For the 100th anniversary of Frank Sinatra’s birth tomorrow, Mark Steyn, with his encyclopedic knowledge of mid-Century songwriters, has been posting essays on 100 Sinatra songs and how they evolved.
Steyn starts with It Was a Very Good Year, which, I hadn’t realized, had been composed by Ervin Drake as a pseudo-folk song for the Kingston Trio. It wasn’t a hit for them.
There’s a television documentary about the recording of the song. The first thing Sinatra asks the producer when he finishes singing is how long it is? “3:20?” When he hears it came in at 4:12, he looks worried (radio didn’t like singles that long) and jokes, “That’s longer than the first act of Hamlet.” Later, he’s shown listening to the playback, after which he comments, “They’ll play it.”

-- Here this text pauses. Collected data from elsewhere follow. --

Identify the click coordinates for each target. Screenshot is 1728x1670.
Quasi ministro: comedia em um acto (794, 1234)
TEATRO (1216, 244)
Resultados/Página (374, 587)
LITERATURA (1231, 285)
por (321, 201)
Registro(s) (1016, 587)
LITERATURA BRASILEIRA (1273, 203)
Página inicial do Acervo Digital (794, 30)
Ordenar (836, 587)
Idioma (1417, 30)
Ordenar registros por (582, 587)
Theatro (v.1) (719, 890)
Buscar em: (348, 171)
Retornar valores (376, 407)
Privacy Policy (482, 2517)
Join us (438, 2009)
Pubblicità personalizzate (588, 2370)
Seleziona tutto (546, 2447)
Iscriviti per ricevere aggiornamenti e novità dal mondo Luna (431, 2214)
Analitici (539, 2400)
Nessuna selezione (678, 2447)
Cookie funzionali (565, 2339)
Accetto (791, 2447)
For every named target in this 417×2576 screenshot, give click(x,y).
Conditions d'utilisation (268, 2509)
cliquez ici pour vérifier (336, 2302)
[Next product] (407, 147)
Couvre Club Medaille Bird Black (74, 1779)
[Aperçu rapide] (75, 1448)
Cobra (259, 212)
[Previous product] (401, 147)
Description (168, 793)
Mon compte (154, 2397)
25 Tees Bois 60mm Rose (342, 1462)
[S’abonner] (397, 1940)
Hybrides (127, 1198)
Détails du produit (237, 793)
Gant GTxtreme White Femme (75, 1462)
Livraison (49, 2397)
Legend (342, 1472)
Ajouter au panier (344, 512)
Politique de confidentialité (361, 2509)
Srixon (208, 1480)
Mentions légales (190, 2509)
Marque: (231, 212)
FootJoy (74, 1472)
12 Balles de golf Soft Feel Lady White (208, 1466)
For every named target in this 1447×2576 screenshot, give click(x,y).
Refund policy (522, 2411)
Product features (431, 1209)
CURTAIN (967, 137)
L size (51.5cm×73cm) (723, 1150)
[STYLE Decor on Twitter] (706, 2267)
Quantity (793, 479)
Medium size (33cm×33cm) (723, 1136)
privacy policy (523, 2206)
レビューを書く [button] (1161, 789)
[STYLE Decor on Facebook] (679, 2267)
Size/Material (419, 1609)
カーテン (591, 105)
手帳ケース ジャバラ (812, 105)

My favorite Sinatra record? It’s not a very original or idiosyncratic choice, but as the apogee of an era, you can’t beat 1956?s I’ve Got You Under My Skin.
Steyn’s up to #91, so it’s fun to guess what he’ll end with. I’m guessing that #98 will be the ballad All The Way, #99 the Gershwin tune They Can’t Take That Away from Me, and #100 the drunk driving national anthem One for My Baby (And One More for the Road).